**What this task involves:** Your answer must be a word-for-word copy of the data.

[Stored data]
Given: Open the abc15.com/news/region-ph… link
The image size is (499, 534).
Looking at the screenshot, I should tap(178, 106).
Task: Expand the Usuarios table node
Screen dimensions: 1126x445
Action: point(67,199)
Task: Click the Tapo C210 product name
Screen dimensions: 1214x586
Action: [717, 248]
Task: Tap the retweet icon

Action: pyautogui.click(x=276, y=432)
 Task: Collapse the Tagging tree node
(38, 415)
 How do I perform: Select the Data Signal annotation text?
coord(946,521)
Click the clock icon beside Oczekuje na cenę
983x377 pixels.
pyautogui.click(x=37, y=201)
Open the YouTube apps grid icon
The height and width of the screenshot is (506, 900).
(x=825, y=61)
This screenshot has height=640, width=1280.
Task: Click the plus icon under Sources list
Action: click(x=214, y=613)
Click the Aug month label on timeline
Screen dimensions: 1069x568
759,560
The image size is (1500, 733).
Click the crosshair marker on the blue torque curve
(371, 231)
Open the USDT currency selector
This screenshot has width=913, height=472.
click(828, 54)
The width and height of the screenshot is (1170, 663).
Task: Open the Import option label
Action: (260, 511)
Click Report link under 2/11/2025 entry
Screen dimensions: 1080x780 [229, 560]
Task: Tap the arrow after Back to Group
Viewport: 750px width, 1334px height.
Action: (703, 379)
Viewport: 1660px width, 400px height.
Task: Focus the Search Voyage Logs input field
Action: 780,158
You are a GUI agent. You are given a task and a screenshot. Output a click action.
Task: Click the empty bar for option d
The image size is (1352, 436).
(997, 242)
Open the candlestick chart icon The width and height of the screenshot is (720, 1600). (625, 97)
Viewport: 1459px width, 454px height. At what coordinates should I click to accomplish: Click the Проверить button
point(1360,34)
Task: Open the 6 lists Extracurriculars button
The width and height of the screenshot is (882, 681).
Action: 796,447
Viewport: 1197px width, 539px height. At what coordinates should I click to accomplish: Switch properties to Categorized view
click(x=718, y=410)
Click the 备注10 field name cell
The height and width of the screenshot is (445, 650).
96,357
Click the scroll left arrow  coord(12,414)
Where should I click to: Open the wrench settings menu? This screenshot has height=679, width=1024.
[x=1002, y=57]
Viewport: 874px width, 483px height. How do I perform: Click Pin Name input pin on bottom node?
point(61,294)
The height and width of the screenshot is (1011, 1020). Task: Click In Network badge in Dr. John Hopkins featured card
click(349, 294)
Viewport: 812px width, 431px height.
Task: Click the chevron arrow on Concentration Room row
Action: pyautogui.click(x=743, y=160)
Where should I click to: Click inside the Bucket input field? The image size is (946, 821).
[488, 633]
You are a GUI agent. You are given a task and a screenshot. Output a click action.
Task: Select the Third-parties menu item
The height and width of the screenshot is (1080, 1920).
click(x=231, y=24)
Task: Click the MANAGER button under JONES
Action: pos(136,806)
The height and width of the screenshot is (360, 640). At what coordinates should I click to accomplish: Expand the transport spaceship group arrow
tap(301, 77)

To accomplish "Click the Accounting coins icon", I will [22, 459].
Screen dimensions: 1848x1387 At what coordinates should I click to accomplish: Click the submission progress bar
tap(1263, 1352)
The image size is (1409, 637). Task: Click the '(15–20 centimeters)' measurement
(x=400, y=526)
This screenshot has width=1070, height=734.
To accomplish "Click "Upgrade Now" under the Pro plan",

**Task solution:**
Given: Open the abc15.com/news/region-ph… link
The image size is (499, 534).
Looking at the screenshot, I should tap(178, 106).
Task: Expand the Usuarios table node
Screen dimensions: 1126x445
Action: point(67,199)
Task: Click the Tapo C210 product name
Screen dimensions: 1214x586
Action: [717, 248]
Task: Tap the retweet icon

Action: pyautogui.click(x=276, y=432)
 Task: Collapse the Tagging tree node
(38, 415)
 How do I perform: Select the Data Signal annotation text?
coord(946,521)
Click the clock icon beside Oczekuje na cenę
983x377 pixels.
pyautogui.click(x=37, y=201)
Open the YouTube apps grid icon
The height and width of the screenshot is (506, 900).
(x=825, y=61)
This screenshot has height=640, width=1280.
Task: Click the plus icon under Sources list
Action: click(x=214, y=613)
Click the Aug month label on timeline
Screen dimensions: 1069x568
759,560
The image size is (1500, 733).
Click the crosshair marker on the blue torque curve
(371, 231)
Open the USDT currency selector
This screenshot has width=913, height=472.
click(828, 54)
The width and height of the screenshot is (1170, 663).
Task: Open the Import option label
Action: (260, 511)
Click Report link under 2/11/2025 entry
Screen dimensions: 1080x780 [229, 560]
Task: Tap the arrow after Back to Group
Viewport: 750px width, 1334px height.
Action: (703, 379)
Viewport: 1660px width, 400px height.
Task: Focus the Search Voyage Logs input field
Action: 780,158
You are a GUI agent. You are given a task and a screenshot. Output a click action.
Task: Click the empty bar for option d
The image size is (1352, 436).
(997, 242)
Open the candlestick chart icon The width and height of the screenshot is (720, 1600). (625, 97)
Viewport: 1459px width, 454px height. At what coordinates should I click to accomplish: Click the Проверить button
point(1360,34)
Task: Open the 6 lists Extracurriculars button
The width and height of the screenshot is (882, 681).
Action: 796,447
Viewport: 1197px width, 539px height. At what coordinates should I click to accomplish: Switch properties to Categorized view
click(x=718, y=410)
Click the 备注10 field name cell
The height and width of the screenshot is (445, 650).
96,357
Click the scroll left arrow  coord(12,414)
Where should I click to: Open the wrench settings menu? This screenshot has height=679, width=1024.
[x=1002, y=57]
Viewport: 874px width, 483px height. How do I perform: Click Pin Name input pin on bottom node?
point(61,294)
The height and width of the screenshot is (1011, 1020). Task: Click In Network badge in Dr. John Hopkins featured card
click(349, 294)
Viewport: 812px width, 431px height.
Task: Click the chevron arrow on Concentration Room row
Action: pyautogui.click(x=743, y=160)
Where should I click to: Click inside the Bucket input field? The image size is (946, 821).
[488, 633]
You are a GUI agent. You are given a task and a screenshot. Output a click action.
Task: Select the Third-parties menu item
The height and width of the screenshot is (1080, 1920).
click(x=231, y=24)
Task: Click the MANAGER button under JONES
Action: pos(136,806)
The height and width of the screenshot is (360, 640). At what coordinates should I click to accomplish: Expand the transport spaceship group arrow
tap(301, 77)

To accomplish "Click the Accounting coins icon", I will [22, 459].
Screen dimensions: 1848x1387 At what coordinates should I click to accomplish: Click the submission progress bar
tap(1263, 1352)
The image size is (1409, 637). Task: Click the '(15–20 centimeters)' measurement
(x=400, y=526)
This screenshot has width=1070, height=734.
To accomplish "Click "Upgrade Now" under the Pro plan",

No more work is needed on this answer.